### Text and item location entries:
— start —

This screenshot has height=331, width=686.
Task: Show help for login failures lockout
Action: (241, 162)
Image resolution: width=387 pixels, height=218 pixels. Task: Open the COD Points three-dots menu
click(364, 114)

— end —

Rewrite the records above, replacing every "pixels" with "px" and leaving everything else unchanged.

This screenshot has height=331, width=686.
Task: Show help for login failures lockout
Action: (241, 162)
Image resolution: width=387 px, height=218 px. Task: Open the COD Points three-dots menu
click(364, 114)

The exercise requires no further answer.